(334e) Rheological Behavior of Soft Particle Glasses during Start-up Flow: Insights from Experiments and Simulations

Soft particle glasses (SPG), which are jammed beyond the random close-packing fraction of equivalent hard spheres, show rich rheology under shear flow. The startup flow of these suspensions is studied using three-dimensional particle-dynamics simulations and experiments at different particle packing fractions and shear rates. Experimental data show that the shear stress undergoes an overshoot after a linear elastic response, and then it attains a steady-state value as a function of the shear strain. The value of the strain at which the stress overshoot occurs is close to 0.1, and it slightly increases with the shear rate. Furthermore, the rheological experiments demonstrate that the magnitude of the stress overshoot increases with the aging of the suspensions. Simulations are used to characterize the effect of aging and applied shear rate on the stress overshoot and rationalize the experimental observations.
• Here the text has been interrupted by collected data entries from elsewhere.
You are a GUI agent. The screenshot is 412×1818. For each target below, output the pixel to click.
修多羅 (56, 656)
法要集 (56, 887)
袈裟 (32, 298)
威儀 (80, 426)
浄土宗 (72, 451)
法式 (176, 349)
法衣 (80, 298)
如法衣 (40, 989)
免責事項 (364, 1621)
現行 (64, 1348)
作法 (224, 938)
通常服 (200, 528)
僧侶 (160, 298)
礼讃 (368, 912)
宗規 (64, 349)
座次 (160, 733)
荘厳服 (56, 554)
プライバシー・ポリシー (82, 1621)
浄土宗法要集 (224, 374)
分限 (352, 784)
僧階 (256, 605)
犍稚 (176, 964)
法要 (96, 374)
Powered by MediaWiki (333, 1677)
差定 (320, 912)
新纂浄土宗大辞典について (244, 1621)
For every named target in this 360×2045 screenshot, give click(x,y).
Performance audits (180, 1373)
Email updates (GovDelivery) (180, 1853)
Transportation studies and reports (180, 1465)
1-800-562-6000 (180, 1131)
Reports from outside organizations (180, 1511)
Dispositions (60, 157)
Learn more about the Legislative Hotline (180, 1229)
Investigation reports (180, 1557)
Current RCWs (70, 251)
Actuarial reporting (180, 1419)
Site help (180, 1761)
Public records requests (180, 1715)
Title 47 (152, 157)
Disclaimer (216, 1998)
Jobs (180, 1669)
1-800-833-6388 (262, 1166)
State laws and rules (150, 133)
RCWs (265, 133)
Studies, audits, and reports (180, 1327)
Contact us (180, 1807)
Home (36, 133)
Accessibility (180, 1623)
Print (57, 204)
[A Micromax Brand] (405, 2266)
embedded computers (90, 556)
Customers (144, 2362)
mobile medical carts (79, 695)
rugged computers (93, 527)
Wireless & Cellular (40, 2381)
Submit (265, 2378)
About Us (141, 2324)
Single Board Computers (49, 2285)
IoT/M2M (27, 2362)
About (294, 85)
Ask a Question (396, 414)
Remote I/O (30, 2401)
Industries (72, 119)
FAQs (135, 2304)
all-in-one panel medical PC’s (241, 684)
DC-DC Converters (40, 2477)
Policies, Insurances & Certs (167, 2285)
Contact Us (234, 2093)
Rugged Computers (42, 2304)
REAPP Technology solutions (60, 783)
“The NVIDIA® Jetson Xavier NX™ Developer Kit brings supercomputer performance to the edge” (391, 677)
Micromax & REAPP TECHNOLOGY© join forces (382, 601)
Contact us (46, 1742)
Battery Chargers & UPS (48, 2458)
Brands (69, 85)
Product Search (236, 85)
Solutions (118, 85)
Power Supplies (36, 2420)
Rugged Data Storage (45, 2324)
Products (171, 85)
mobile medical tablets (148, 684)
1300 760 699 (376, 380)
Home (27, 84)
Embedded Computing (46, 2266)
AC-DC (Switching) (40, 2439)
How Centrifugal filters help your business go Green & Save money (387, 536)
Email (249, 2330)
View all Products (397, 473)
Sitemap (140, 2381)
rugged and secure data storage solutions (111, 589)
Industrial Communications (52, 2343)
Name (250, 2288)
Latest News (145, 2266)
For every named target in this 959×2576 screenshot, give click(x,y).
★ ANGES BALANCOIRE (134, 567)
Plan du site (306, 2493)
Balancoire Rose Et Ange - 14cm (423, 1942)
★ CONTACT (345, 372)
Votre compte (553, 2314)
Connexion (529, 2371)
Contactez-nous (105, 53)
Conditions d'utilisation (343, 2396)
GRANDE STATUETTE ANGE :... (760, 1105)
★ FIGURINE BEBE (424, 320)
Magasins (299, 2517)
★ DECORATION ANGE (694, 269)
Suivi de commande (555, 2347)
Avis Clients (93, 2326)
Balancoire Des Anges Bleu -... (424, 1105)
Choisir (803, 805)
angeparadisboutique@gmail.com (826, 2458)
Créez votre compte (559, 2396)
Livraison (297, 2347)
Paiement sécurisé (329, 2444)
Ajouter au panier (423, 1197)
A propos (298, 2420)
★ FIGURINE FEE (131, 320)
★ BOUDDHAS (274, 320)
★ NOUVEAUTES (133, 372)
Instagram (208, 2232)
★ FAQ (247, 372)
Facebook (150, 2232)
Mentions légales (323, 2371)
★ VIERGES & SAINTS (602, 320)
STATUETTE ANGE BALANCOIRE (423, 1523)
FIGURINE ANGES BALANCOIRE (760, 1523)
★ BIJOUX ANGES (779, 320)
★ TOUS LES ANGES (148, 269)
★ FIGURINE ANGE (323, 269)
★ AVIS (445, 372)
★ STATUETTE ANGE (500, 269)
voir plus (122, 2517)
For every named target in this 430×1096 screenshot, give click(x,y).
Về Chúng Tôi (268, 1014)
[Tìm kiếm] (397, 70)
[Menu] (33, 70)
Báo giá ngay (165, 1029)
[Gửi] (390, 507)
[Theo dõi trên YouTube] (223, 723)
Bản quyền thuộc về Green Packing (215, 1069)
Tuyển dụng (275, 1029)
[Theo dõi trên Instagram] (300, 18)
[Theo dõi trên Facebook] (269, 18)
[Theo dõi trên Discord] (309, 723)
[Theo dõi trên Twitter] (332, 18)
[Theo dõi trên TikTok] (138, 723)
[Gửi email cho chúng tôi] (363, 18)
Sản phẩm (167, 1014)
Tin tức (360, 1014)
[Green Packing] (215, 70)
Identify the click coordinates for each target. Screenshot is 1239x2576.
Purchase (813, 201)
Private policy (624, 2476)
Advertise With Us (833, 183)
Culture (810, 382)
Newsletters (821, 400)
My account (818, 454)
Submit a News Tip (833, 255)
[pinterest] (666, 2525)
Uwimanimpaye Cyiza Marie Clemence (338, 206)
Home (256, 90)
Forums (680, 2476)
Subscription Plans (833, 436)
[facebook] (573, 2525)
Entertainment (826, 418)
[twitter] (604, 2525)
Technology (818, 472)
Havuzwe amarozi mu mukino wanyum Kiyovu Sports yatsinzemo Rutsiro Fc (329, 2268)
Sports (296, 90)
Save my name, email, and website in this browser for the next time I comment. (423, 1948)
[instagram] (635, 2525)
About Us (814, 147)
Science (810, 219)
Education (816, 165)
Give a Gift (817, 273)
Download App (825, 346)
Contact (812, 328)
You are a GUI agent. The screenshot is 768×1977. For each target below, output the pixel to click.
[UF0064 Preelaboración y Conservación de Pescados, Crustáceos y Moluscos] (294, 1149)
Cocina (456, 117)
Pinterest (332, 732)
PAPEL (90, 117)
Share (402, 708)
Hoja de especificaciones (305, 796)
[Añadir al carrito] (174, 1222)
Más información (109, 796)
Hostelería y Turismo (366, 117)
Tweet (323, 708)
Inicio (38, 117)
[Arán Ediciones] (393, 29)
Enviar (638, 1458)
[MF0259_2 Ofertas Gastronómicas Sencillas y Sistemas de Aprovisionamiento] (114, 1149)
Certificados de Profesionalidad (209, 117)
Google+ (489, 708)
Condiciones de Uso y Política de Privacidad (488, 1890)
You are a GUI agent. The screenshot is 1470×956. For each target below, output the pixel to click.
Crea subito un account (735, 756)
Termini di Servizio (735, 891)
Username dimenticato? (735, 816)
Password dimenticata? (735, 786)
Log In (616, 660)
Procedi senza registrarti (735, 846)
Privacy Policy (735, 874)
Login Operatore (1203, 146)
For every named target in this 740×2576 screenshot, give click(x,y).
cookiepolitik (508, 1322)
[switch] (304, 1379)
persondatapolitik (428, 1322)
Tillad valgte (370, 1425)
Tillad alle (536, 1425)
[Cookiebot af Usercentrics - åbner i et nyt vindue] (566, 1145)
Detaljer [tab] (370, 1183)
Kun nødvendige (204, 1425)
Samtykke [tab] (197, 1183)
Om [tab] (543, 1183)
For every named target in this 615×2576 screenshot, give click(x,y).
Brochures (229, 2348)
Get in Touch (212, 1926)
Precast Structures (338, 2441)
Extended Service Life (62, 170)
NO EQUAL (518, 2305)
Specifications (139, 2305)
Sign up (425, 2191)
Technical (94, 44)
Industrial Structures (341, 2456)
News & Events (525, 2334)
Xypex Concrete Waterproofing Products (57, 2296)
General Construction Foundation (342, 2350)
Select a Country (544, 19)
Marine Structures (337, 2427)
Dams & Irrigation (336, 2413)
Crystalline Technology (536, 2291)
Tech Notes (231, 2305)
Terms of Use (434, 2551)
Results show that the overshoot occurs in both shear stress and elastic energy of the system as a function strain. There is a substantial microstructural change before the overshoot, in which particles significantly accumulate on the axis of compression of the test particle. Simulations are also used to understand the microscopic origin of the stress overshoot in the aged suspensions. Finally, a simple equation that combines linear elastic response with a power-law decay is used to characterize transient results of shear stress in both experiments and simulations.